Interpretability vs Explainability 

Interpretability and explainability are both continuums, sometimes with blurred edges of where interpretability ends and explainability begins. To help make the distinction clearer, let’s contrast the two.

If we were to use drug therapies as examples, interpretability would be analogous to understanding a clinical trial result that shows antiviral A reduces mortality by 20% among those with a viral infection. Intuitively, we can grasp how this drug reduces risk of death, because it treats an infection, thereby preventing death caused by the infection. No other information or explanation is needed. Now, to illustrate non-interpretability, let’s consider a placebo-controlled trial, which shows that a new antipsychotic drug reduces length of stay for hospitalizations by 30%. Knowing nothing else but the therapeutic class of the drug, it is not clear how this drug produces this result simply based on its mechanism of action. In other words, we do not intuitively know how to interpret this result. What is the causal relationship between antipsychotic treatment and length of hospital stay? We would have to look at other results or clinical data to see how the drug might cause this effect, and to do so, we might consider further studies to demonstrate additional mechanisms of action or other clinical effects of the drug. For example, perhaps the drug reduces delirium, so we might test if the drug reduces ICU delirium and ICU length of stay, therefore reducing overall hospital length of stay. In this scenario, an antipsychotic reducing ICU length of stay by decreasing ICU delirium is more interpretable than the study showing a 30% reduction in overall length of stay, because it’s broken down into relationships that can be understood without additional knowledge. 

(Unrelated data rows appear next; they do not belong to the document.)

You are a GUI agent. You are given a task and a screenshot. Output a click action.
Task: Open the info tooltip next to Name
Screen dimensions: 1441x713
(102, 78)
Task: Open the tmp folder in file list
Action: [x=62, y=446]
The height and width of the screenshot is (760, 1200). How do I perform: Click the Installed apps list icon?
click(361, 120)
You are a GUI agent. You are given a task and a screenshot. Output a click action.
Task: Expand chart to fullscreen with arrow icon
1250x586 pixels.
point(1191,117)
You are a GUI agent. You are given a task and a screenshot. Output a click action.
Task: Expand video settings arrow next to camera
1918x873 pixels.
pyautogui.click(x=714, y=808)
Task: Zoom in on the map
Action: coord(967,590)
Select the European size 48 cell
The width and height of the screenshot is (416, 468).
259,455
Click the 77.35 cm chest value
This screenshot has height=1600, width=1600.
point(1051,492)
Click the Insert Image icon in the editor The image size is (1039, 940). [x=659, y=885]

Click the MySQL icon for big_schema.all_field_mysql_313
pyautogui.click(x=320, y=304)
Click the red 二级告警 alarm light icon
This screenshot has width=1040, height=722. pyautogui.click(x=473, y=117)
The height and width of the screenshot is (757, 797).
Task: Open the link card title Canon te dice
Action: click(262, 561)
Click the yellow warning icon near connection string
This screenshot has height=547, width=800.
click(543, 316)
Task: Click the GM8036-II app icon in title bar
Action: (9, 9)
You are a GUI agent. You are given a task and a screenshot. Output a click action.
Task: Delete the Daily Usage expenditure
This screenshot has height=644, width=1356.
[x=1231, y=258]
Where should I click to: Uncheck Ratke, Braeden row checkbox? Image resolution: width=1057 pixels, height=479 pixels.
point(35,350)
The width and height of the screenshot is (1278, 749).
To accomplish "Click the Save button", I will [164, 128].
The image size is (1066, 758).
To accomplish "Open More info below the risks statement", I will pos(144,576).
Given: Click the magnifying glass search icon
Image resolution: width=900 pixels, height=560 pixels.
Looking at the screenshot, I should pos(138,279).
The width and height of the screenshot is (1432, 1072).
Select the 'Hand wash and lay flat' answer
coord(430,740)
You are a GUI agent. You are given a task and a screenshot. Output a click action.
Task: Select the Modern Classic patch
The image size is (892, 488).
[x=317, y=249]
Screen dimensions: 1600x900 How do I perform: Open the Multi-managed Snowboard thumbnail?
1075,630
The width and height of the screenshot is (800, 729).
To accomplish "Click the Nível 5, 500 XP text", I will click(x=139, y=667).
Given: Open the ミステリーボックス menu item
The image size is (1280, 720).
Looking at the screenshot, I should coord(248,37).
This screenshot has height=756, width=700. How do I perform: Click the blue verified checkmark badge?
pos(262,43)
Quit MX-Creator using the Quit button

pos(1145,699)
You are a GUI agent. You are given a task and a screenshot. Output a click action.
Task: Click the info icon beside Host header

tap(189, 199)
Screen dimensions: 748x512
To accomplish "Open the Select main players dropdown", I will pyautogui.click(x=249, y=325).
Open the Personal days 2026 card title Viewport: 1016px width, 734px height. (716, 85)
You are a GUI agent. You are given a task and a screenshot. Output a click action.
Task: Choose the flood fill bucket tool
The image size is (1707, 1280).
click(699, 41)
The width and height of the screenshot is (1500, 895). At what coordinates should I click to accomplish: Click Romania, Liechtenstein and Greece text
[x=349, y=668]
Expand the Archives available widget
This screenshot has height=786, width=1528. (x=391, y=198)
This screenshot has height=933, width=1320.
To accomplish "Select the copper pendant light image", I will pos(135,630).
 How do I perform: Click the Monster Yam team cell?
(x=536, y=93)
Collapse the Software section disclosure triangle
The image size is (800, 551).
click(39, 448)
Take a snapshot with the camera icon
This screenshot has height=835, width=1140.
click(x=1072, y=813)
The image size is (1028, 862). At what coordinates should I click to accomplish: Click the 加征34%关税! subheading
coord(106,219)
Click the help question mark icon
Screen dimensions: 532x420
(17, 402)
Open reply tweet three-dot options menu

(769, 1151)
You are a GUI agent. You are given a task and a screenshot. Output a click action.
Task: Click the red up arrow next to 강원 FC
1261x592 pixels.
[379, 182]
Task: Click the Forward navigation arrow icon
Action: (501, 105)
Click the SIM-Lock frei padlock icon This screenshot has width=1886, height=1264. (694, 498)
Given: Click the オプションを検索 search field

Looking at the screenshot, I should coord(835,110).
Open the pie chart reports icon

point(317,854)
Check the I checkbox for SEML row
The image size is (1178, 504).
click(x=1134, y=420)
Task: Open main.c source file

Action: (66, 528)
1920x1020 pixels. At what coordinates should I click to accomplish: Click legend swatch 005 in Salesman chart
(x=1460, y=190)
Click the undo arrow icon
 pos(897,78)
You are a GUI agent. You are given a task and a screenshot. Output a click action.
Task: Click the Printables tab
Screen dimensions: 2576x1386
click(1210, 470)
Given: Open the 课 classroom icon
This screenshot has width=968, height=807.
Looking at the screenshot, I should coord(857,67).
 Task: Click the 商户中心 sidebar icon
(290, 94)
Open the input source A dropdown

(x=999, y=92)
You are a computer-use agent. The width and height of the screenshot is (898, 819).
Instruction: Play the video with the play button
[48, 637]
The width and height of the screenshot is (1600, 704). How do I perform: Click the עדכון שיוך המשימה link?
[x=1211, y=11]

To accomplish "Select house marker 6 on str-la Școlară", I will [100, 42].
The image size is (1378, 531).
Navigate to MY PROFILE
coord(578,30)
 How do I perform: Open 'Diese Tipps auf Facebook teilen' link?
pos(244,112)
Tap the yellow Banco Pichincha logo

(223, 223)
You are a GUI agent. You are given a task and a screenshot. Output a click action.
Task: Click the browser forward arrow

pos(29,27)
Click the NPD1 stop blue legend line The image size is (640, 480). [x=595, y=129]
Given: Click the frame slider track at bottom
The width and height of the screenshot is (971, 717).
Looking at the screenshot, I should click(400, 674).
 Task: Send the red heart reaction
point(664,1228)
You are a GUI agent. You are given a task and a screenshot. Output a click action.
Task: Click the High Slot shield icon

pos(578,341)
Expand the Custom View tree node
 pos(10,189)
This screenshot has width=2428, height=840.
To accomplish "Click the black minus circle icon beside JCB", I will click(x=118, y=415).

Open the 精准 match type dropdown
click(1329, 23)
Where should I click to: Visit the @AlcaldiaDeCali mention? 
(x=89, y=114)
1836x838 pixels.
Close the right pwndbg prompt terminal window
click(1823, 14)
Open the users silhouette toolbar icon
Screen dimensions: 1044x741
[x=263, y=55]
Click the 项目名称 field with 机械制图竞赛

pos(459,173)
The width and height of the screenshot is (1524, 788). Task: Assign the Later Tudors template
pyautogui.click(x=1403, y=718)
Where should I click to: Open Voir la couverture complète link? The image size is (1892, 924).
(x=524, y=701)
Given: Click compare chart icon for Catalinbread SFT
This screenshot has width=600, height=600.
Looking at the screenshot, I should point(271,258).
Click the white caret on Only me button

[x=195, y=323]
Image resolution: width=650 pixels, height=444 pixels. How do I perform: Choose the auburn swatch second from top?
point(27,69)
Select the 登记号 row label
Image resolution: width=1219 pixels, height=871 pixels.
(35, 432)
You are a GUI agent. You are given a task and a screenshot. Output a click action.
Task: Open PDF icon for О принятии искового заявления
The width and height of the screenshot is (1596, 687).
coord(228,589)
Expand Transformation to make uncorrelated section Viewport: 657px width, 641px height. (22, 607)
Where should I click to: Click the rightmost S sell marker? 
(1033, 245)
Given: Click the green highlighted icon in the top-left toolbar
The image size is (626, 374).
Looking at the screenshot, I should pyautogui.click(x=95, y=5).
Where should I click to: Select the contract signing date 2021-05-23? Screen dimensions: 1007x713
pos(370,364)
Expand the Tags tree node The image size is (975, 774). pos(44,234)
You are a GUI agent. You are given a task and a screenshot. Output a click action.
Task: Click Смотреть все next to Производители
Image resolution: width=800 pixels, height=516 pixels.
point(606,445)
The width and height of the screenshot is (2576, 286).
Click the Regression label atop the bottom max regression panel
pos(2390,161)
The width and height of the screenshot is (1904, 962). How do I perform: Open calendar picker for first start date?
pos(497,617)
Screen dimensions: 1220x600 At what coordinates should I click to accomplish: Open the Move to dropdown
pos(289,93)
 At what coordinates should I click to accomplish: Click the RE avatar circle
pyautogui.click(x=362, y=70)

To continue with the above example to illustrate explainability, we can use the interpretable result (ie. reducing ICU delirium) about a drug effect to help explain the non-interpretable result (ie. reducing the overall length of stay). Keep in mind, however, that we are not directly measuring how the drug reduces the total length of stay; we are measuring something else to help explain how the placebo-controlled trial got the result that it did. We do not know if this reduction in ICU delirium is the primary factor in how this drug reduces the length of stay, and we do not even know if it is a causative factor; it is simply a fact about the drug that logically matches with the study results we do not know, fully, how to explain. 

What Model Explainability is Not: Explainability is not knowledge discovery

To continue setting the stage before we dive into the types of models used, let us just clarify the difference between a prediction and an explanation in the context of knowledge discovery. Deep learning is often used to generate a prediction, as we have seen in earlier sections of the AI Roadmap, and this is fundamentally separate and distinct from an explanation. Explanatory studies are designed to help us understand something about the way the world works; we start with a hypothesis, then we generate data to see if the hypothesis is supported. Prediction studies, on the other hand, are designed to help us predict if something will or will not happen (NOT why it will or will not happen); in this case, we start instead, with data, and then, create a model.  The key issue, and the reason that we are careful in outlining these differences to you, is that most people incorrectly think that the model they created explains the underlying mechanism behind the event (ie. that the model, itself, can tell you why or how the event they were trying to predict occurs). More specifically, people sometimes try to use explainability methods as a way to describe how an event or phenomenon works in the real world. This is incorrect. An explainability technique is only helping to explain how a model works, which itself is just a prediction, not a proposed explanation (i.e. testable hypothesis) for how the world works. If you are designing a model to create a prediction, it is exactly that one output only your model is designed to give, the prediction. Prediction does not mean explanation.